Output only the lines of the entries that follow, starting at the one with "This screenshot has height=898, width=814." and running down to the one with "Image resolution: width=728", both included and unchanged.

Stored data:
------------------------------------------------------------------------
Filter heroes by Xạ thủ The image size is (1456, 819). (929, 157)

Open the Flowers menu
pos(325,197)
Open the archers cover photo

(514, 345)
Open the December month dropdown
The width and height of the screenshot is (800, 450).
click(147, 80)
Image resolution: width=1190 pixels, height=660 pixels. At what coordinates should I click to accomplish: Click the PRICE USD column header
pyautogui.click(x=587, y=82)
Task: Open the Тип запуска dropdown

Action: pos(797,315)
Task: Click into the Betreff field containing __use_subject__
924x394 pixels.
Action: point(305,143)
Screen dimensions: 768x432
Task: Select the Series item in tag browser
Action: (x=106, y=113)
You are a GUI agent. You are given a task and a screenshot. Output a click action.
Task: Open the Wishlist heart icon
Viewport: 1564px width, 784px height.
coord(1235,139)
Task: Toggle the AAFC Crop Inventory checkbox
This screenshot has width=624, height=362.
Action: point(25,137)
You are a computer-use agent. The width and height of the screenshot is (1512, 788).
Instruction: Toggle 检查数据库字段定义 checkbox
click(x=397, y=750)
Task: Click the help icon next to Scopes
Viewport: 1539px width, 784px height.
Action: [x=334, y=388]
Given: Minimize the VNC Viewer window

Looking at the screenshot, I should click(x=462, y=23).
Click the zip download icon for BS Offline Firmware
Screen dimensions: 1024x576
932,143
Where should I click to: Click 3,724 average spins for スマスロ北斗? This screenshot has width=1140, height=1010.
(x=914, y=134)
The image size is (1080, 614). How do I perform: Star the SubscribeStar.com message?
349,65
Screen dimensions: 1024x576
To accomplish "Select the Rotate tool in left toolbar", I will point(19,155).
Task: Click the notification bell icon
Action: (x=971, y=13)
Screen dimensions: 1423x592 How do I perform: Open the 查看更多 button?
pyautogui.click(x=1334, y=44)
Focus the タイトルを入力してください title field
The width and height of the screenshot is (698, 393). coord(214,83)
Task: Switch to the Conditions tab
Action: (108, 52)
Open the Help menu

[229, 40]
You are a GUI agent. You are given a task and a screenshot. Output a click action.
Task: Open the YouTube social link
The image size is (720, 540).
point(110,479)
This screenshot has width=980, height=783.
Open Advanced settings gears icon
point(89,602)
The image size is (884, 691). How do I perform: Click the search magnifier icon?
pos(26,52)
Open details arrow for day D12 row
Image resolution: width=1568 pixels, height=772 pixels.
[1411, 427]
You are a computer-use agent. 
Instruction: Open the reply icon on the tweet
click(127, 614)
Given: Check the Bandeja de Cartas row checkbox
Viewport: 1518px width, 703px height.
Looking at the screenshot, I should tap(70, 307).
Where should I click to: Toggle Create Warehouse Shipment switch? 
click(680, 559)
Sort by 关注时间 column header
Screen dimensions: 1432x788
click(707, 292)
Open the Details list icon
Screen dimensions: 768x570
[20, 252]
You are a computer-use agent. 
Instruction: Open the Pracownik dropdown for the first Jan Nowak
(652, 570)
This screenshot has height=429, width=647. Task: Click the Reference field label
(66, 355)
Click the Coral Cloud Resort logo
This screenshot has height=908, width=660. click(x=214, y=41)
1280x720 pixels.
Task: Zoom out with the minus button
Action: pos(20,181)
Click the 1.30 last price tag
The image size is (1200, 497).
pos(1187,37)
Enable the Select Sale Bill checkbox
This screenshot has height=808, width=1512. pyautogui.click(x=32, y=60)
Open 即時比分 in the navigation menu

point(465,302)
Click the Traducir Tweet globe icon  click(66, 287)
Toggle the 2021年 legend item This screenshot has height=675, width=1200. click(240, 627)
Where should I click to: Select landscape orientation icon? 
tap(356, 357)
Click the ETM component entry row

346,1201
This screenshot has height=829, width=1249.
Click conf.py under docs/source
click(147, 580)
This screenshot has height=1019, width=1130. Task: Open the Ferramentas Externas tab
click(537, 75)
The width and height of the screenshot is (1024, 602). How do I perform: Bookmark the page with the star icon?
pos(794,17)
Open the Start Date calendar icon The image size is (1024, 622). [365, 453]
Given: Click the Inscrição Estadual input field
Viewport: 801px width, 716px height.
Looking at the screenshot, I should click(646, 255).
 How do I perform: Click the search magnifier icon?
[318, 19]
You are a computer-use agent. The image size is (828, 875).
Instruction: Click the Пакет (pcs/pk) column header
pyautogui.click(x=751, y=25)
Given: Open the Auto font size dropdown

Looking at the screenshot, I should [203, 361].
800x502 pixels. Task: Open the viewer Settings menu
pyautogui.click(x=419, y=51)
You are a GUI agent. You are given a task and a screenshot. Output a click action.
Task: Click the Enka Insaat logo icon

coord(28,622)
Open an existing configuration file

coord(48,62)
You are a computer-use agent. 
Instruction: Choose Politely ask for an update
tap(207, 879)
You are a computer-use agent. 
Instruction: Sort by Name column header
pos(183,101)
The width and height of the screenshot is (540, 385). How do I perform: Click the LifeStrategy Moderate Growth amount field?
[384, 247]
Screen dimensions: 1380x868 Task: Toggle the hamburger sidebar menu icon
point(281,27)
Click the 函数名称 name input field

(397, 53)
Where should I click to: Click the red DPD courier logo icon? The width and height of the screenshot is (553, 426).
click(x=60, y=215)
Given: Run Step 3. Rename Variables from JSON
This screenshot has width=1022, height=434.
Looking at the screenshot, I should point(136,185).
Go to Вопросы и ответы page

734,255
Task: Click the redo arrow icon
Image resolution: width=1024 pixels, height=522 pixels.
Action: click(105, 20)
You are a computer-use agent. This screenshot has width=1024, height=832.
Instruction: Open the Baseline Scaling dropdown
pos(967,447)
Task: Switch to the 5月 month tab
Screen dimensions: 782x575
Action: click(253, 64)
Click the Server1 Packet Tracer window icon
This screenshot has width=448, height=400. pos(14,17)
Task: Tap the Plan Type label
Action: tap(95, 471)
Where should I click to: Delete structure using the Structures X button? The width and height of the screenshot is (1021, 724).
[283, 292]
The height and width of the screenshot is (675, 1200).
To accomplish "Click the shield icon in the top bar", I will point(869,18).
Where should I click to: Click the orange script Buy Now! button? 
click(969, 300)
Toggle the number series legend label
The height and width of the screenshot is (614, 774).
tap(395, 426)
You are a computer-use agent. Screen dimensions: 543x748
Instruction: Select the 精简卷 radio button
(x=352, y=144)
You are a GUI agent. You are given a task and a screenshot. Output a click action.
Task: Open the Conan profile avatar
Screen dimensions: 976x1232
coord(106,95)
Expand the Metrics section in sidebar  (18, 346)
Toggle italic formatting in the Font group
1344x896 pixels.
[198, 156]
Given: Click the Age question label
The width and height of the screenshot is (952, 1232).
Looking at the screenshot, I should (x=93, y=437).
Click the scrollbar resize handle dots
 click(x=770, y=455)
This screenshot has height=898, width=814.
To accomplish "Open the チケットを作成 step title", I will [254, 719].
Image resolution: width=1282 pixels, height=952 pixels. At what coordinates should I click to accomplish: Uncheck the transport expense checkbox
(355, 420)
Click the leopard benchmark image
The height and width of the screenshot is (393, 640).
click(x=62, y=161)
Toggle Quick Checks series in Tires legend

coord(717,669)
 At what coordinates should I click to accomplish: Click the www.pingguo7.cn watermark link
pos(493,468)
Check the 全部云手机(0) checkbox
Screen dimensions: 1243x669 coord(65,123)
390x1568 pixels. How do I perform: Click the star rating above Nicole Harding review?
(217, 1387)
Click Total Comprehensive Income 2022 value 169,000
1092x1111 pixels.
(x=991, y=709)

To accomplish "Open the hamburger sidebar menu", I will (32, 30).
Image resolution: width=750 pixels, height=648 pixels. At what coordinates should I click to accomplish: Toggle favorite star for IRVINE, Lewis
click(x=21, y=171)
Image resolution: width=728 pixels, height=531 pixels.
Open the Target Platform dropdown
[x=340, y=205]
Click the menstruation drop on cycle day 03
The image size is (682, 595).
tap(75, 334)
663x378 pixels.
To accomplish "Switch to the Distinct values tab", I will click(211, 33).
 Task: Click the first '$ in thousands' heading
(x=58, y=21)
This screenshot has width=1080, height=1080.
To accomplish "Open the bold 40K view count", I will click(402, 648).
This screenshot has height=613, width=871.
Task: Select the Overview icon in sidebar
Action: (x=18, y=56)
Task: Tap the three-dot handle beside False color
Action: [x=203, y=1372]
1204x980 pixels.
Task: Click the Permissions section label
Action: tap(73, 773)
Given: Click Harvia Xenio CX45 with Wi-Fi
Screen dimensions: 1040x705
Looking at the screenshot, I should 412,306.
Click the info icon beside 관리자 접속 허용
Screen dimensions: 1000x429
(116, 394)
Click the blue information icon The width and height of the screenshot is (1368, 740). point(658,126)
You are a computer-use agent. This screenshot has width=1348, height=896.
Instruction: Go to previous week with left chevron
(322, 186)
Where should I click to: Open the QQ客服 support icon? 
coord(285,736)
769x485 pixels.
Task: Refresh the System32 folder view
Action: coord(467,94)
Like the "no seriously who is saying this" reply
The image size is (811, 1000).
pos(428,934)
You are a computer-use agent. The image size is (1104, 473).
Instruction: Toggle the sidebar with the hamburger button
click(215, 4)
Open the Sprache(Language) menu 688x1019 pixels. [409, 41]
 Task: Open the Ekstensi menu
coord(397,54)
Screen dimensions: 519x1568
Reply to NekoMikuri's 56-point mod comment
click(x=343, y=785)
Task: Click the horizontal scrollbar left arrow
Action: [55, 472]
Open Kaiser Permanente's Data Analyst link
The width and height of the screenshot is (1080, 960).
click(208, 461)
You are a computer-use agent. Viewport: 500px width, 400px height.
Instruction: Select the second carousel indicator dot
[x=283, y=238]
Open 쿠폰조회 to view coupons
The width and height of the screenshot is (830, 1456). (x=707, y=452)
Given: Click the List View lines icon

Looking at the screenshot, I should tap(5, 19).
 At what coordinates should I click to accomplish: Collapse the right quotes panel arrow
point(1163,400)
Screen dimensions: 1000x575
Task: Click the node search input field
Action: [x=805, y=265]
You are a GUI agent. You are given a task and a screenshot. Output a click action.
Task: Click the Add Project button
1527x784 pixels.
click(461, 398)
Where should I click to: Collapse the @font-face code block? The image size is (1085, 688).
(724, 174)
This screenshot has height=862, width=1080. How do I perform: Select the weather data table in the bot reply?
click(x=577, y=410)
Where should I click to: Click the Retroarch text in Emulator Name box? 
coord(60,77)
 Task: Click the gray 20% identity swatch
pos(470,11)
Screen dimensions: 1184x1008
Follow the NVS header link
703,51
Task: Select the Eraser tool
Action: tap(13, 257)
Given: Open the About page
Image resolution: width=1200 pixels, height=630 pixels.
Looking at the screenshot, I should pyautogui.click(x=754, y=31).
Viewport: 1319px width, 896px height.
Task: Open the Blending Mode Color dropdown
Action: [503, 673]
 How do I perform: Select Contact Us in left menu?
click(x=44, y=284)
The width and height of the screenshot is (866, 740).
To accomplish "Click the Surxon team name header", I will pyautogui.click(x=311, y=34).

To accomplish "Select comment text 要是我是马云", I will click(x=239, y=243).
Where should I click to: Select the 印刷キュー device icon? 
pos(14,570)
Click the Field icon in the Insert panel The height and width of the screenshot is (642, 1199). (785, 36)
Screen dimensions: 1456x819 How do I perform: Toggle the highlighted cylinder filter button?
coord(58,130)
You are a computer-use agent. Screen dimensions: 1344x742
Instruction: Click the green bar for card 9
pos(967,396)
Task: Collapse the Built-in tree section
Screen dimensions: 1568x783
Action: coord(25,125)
------------------------------------------------------------------------
Response below:
This screenshot has height=898, width=814.
To accomplish "Open the チケットを作成 step title", I will [254, 719].
Image resolution: width=1282 pixels, height=952 pixels. At what coordinates should I click to accomplish: Uncheck the transport expense checkbox
(355, 420)
Click the leopard benchmark image
The height and width of the screenshot is (393, 640).
click(x=62, y=161)
Toggle Quick Checks series in Tires legend

coord(717,669)
 At what coordinates should I click to accomplish: Click the www.pingguo7.cn watermark link
pos(493,468)
Check the 全部云手机(0) checkbox
Screen dimensions: 1243x669 coord(65,123)
390x1568 pixels. How do I perform: Click the star rating above Nicole Harding review?
(217, 1387)
Click Total Comprehensive Income 2022 value 169,000
1092x1111 pixels.
(x=991, y=709)

To accomplish "Open the hamburger sidebar menu", I will (32, 30).
Image resolution: width=750 pixels, height=648 pixels. At what coordinates should I click to accomplish: Toggle favorite star for IRVINE, Lewis
click(x=21, y=171)
Image resolution: width=728 pixels, height=531 pixels.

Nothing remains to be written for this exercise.